Rasulullah saw. bersabda,
«خَيْرُكُمْ خَيْرُكُمْ ِلأَهْلِهِ وَأَنَا خَيْرُكُمْ ِلأَهْلِي»
”Orang yang paling baik di antara kalian adalah yang paling baik perlakuannya terhadap keluarganya. Sesungguhnya aku sendiri adalah orang yang paling baik di antara kalian dalam memperlakukan keluargaku.” (HR Ibnu Majah)
Kepemimpinan suami terhadap istri adalah kepemimpinan yang bertanggung jawab, bukan kepemimpinan seperti seorang penguasa. Seorang istri diwajibkan taat, dan seorang suami diwajibkan memberi nafkah yang layak menurut standar kebiasaan.

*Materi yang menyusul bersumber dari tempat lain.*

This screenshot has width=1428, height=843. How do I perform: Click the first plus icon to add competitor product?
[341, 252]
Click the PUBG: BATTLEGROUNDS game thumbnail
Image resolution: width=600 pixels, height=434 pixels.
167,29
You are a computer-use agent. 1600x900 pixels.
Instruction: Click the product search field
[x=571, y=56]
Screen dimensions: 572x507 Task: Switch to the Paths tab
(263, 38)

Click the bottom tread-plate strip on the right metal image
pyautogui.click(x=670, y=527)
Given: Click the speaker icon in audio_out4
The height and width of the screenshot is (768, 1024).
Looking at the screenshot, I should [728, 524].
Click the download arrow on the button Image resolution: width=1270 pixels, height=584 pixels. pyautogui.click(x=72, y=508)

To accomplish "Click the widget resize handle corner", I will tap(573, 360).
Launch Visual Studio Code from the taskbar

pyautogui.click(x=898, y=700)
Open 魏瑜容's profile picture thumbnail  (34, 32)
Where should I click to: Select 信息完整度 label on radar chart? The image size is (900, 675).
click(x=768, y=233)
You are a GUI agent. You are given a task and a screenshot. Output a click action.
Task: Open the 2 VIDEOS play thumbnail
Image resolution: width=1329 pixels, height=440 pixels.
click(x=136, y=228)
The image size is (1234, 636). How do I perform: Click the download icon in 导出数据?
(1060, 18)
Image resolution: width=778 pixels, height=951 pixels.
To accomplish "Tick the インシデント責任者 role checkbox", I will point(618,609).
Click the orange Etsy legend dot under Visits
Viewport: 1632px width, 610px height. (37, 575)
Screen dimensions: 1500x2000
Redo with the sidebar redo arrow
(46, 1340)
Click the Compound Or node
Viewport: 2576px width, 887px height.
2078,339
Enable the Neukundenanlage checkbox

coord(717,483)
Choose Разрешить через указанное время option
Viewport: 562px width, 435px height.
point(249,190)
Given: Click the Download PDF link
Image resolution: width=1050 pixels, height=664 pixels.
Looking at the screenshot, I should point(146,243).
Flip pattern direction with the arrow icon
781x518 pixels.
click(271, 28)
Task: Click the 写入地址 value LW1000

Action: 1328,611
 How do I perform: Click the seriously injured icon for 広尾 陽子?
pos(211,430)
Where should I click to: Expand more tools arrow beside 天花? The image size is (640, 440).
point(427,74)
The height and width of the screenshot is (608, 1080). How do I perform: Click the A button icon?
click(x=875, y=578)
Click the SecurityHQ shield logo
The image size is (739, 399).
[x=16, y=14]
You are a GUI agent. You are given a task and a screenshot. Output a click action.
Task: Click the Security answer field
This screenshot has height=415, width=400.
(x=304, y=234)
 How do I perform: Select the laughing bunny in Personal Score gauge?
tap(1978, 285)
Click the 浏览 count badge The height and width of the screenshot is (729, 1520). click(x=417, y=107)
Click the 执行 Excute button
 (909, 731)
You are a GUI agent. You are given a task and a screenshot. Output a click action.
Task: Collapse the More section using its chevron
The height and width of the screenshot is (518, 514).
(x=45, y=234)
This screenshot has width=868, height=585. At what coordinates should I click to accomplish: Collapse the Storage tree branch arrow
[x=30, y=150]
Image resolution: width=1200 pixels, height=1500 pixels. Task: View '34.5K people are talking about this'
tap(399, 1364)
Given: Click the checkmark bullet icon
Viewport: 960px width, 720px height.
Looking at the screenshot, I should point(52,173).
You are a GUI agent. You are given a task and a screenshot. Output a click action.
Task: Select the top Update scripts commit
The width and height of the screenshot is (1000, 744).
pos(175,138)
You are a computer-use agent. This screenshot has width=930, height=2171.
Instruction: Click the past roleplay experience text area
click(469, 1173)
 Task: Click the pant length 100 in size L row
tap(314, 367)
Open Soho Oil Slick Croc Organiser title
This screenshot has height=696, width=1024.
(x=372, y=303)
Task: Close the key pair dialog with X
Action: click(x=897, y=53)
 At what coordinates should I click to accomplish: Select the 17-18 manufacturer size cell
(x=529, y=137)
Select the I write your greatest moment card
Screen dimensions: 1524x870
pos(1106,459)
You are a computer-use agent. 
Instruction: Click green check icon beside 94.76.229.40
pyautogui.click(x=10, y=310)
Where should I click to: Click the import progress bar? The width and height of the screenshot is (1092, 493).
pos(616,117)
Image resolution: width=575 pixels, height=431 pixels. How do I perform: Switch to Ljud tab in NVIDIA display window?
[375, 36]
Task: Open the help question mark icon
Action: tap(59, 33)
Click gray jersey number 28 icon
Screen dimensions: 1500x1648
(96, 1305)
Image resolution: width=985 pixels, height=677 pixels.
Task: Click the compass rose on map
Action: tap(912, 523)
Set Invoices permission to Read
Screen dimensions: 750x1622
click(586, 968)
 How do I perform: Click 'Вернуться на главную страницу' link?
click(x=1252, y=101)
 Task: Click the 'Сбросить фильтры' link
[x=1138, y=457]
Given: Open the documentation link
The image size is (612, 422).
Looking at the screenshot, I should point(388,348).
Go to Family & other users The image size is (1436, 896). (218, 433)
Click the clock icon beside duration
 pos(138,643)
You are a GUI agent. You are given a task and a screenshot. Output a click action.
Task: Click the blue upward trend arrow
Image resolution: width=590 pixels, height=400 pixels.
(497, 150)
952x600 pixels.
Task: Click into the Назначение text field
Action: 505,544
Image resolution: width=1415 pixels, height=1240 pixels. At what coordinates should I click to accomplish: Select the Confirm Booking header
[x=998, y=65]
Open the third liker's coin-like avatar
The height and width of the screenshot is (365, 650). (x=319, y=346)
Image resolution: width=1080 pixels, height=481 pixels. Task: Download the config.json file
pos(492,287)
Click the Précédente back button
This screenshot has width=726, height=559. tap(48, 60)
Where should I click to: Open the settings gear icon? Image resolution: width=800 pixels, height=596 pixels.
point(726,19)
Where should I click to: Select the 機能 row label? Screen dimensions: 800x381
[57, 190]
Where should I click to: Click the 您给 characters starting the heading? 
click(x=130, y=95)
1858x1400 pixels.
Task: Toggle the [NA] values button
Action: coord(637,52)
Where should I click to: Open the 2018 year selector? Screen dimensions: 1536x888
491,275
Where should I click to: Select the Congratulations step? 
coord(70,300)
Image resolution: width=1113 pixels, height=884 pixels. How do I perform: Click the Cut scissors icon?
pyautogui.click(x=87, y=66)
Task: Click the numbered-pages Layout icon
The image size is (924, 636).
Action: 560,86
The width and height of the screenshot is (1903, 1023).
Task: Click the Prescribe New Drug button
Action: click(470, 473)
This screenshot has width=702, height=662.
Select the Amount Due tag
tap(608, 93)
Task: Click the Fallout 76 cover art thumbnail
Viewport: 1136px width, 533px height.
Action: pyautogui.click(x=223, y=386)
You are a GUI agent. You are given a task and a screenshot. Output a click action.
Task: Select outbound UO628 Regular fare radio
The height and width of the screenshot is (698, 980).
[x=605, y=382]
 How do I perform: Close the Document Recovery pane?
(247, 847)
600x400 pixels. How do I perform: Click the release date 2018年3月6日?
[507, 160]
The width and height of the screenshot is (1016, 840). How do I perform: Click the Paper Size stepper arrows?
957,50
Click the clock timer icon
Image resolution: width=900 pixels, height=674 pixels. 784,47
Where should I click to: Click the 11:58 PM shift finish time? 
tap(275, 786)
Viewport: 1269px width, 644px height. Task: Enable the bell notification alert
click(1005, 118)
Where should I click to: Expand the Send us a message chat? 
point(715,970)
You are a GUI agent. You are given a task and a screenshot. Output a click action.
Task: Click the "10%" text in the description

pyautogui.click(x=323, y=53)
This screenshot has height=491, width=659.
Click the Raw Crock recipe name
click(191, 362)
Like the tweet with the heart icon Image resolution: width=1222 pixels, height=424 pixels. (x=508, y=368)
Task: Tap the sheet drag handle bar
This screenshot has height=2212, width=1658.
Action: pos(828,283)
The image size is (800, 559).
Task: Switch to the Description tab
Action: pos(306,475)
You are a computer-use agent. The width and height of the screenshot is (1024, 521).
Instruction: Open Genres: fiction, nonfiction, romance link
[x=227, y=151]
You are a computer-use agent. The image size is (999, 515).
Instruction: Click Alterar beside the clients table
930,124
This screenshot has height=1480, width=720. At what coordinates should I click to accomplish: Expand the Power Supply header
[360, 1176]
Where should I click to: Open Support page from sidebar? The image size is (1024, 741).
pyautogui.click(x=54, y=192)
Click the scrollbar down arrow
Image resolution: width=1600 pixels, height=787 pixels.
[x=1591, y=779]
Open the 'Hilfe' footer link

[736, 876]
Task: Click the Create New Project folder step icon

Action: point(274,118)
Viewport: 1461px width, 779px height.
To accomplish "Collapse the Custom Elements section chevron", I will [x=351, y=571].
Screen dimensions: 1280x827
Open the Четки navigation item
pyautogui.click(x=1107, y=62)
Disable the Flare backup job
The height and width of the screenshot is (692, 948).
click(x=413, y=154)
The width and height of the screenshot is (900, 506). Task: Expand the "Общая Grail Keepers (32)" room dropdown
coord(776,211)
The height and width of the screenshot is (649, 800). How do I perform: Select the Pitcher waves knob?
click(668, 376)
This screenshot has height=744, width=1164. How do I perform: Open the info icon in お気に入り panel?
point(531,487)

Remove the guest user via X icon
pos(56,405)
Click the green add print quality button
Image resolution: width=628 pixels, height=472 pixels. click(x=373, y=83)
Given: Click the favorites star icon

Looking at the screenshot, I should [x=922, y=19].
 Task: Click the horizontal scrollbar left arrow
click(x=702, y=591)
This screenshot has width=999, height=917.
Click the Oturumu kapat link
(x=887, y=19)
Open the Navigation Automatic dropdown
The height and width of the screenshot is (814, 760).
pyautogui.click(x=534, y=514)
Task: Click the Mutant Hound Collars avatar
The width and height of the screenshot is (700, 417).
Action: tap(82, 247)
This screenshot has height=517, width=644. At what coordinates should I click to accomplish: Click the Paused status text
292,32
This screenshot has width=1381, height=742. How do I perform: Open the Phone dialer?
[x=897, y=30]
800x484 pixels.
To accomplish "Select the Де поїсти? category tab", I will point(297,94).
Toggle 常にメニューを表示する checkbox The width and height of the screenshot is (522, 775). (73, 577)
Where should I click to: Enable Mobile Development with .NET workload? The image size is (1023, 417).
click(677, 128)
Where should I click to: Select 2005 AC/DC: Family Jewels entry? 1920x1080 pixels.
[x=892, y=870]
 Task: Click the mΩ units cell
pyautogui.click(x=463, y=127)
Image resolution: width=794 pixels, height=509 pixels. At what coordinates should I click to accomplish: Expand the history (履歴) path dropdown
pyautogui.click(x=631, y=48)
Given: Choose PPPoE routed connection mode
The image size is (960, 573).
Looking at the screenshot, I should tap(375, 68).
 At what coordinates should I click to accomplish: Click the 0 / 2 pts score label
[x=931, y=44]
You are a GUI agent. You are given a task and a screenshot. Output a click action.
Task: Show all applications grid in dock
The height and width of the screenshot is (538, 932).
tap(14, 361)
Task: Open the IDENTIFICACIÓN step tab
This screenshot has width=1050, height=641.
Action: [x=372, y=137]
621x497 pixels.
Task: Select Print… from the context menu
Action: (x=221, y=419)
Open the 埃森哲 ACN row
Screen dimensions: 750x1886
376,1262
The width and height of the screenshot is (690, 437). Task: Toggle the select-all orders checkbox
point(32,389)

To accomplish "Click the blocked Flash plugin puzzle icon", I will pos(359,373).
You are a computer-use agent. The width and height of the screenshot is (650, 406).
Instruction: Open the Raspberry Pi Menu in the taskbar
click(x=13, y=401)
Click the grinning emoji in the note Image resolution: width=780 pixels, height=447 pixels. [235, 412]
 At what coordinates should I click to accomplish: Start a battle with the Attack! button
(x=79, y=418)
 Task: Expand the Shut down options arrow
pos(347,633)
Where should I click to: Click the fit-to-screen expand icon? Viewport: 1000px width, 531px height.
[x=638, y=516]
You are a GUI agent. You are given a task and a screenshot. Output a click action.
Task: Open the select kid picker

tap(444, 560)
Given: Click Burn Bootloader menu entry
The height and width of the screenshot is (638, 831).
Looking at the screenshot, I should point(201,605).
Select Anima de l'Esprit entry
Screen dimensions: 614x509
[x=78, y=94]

Dalam Firman Allah, “… Dan bergaullah dengan mereka secara patut. Kemudian jika kamu tidak menyukai mereka maka bersabarlah karena mungkin kamu tidak menyukai sesuatu padahal Allah menjadikan padanya kebaikan yang banyak.” (QS An-Nisaa’: 19)
Allah telah mewajibkan seorang suami untuk berlaku baik terhadap istrinya, sebagaimana layaknya seorang sahabat.
Selain itu, ada beberapa hal yang harus disiapkan dalam merencanakan keluarga yang bahagia dan harmonis. Pertama, menjadikan iman dan Islam sebagai landasan dalam keluarga. Dengan menjadikan iman yang kokoh akan mampu mengokohkan keluarga disaat mengalami kesulitan.
Kedua, menetapkan visi, misi, dan tujuan dalam berkeluarga. Suami istri harus memiliki visi dan misi yang sama dalam menjalani kehidupan rumah tangga, yaitu membangun keluarga yang sakinah, mawaddah, warahmah.
Ketiga, menjalani kehidupan keluarga sesuai syariat Islam. Dalam kehidupan rumah tangga tak selamanya bahagia, bahkan sering sekali dijumpai masalah dan kesulitan yang berat. Jika syariat Islam menjadi landasan maka setiap permasalahan yang terjadi kecuali ada pemecahannya menurut Islam.
Demikianlah, syariat Islam yang mencakup seluruh aspek kehidupan dan perbuatan manusia, tidak ada satu pun masalah yang terjadi kecuali ada pemecahan hukumnya menurut Islam. Oleh karena itu, setiap Muslim wajib senantiasa mengaitkan seluruh perbuatannya dengan hukum Islam. Manusia tidak boleh melakukan perbuatan kecuali jika sesuai dengan perintah dan larangan Allah SWT.